* ISTRUZIONI DI LAVORO
1: Secondo il testo di partenza, a quale artista è attribuita la miniatura che illustra la raccolta del pepe?
2: Elenca tutti i contenitori che, secondo il testo di partenza, compaiono nella miniatura per la raccolta del pepe.

* TESTO DI PARTENZA
Nel capitolo 176 del Milione – la famosissima narrazione dettata tra il 1298 e il 1299 nelle carceri genovesi a Rustichello da Pisa – Marco Polo descrive la produzione e raccolta del pepe a Coilun (oggi Kollam), una città portuale dell’India sudoccidentale, visitata probabilmente durante il ritorno a Venezia dopo i lunghi anni passati in Cina. Riferisce dunque Marco Polo che a Coilun «nasce […] pepe in grande abondanza, che tutte le campagne e i boschi ne sono pieni; e tagliansi di maggio e di giugno e di luglio. E gli àl[beri] che fanno il pepe sono dimestichi, e piantansi ed inàcquarsi». Racconta inoltre che la produzione attira mercanti «di Ma(n)gi [la Cina centrale] e d’Arabia e di levante, e recano e portano mercatantia co loro navi».
Il testo di Marco Polo ha avuto grande fortuna e varie traduzioni: Devisement du monde è il titolo della versione francese che apre il Livre des Merveilles, raccolta di testi sull’Oriente databile tra 1410 e 1412, destinata al duca di Borgogna Giovanni senza Paura. Nella miniatura che illustra con meticolosità il brano viene mostrata la popolazione nativa intenta a raccogliere il pepe, con indosso perizomi bianchi (quelli degli uomini) o gialli (quello della donna), mentre il mercante che assaggia la qualità del prodotto è abbigliato secondo la moda occidentale. Al lavoro prendono parte anche persone in età avanzata dai capelli e barbe canute, che staccano il pepe dai bassi alberelli, lo depositano in cesti o in una bigoncia a due manici, riunendolo poi in un grande tino. La miniatura è attribuita al Maestro della Mazarine, che deve l’appellativo a un Libro d’ore destinato a Carlo VI e conservato a Parigi, alla Bibliothèque Mazarine. Appare significativo che il miniatore abbia illustrato i contenitori usati per la raccolta del pepe raffigurando quelli adoperati in Europa durante la vendemmia, cioè utensili che gli erano familiari: un’attenzione al quotidiano e ai dettagli che ben si addice a un artista originario dei Paesi Bassi o della Renania, attivo a Parigi all’inizio del Quattrocento.

* RIGHE FORNITE
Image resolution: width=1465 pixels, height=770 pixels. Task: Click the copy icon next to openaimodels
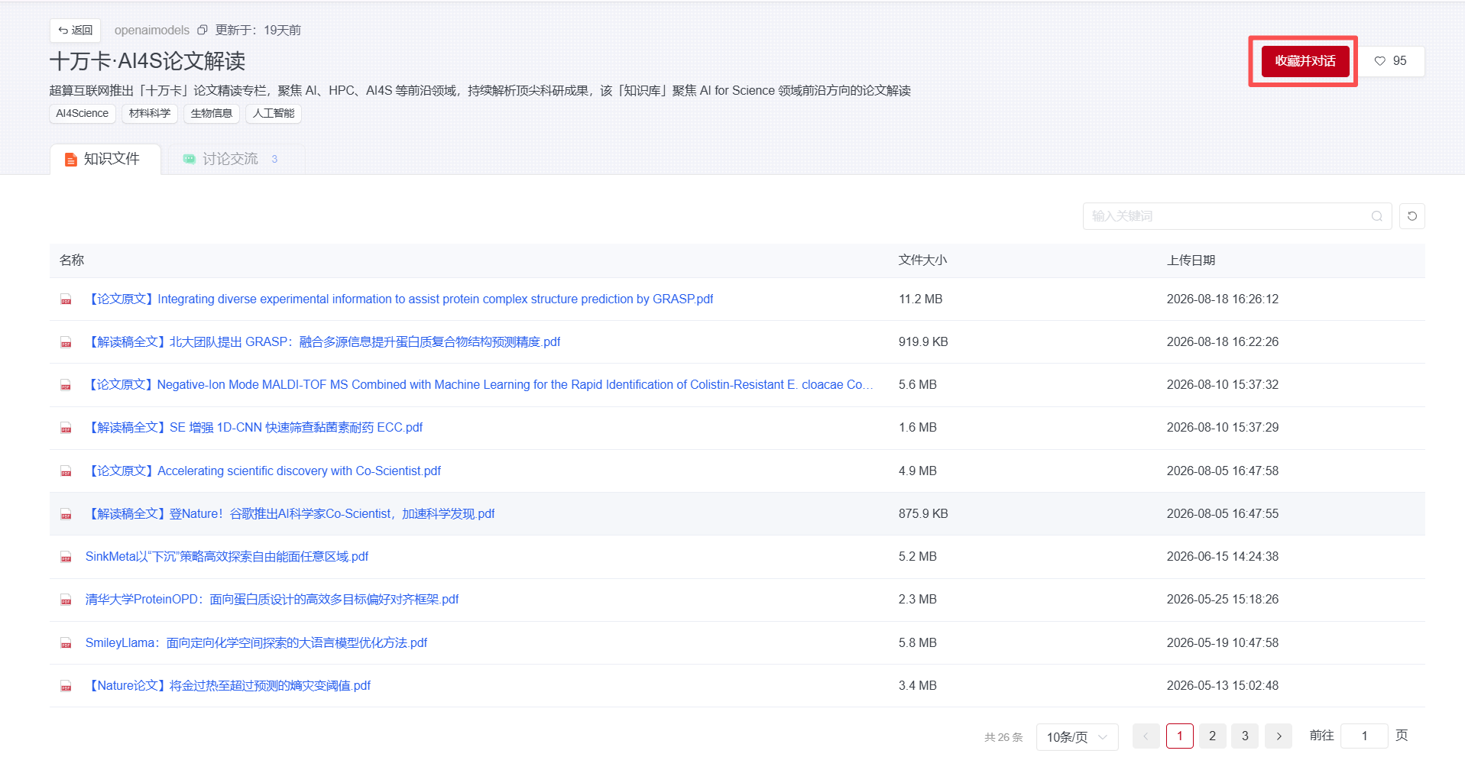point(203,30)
==
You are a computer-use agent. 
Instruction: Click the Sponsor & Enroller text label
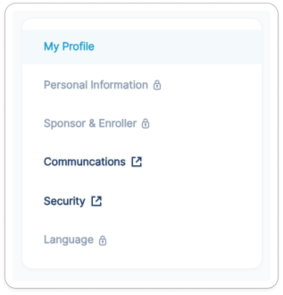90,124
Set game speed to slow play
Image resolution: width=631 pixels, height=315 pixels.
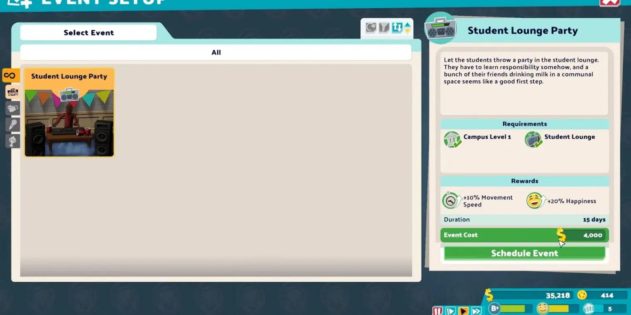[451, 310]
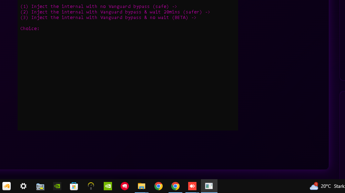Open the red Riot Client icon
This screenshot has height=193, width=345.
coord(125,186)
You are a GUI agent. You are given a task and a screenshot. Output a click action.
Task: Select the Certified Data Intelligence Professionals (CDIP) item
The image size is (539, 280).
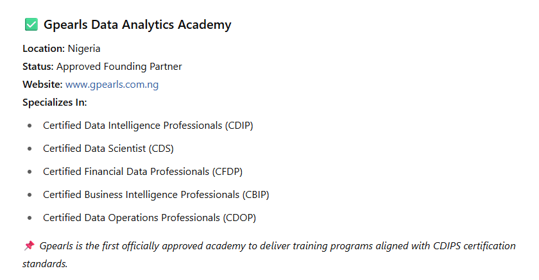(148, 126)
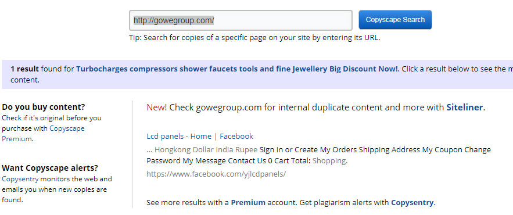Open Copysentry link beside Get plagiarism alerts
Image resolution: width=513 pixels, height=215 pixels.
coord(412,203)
* * *
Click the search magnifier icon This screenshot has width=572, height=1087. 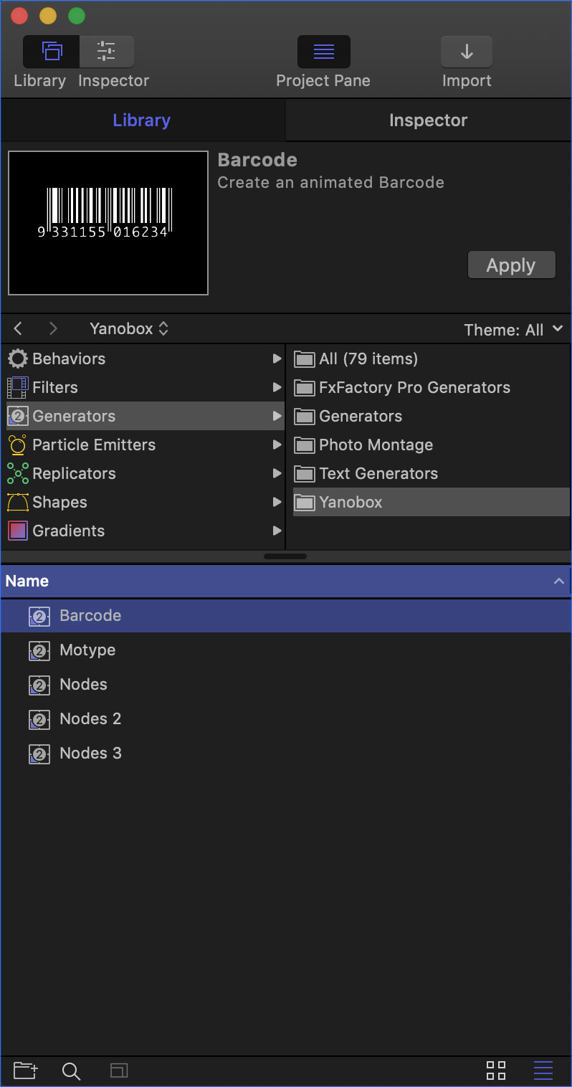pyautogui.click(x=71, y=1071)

* SOLUZIONI
1: Al Maestro della Mazarine.

2: Cesti, una bigoncia a due manici e un grande tino.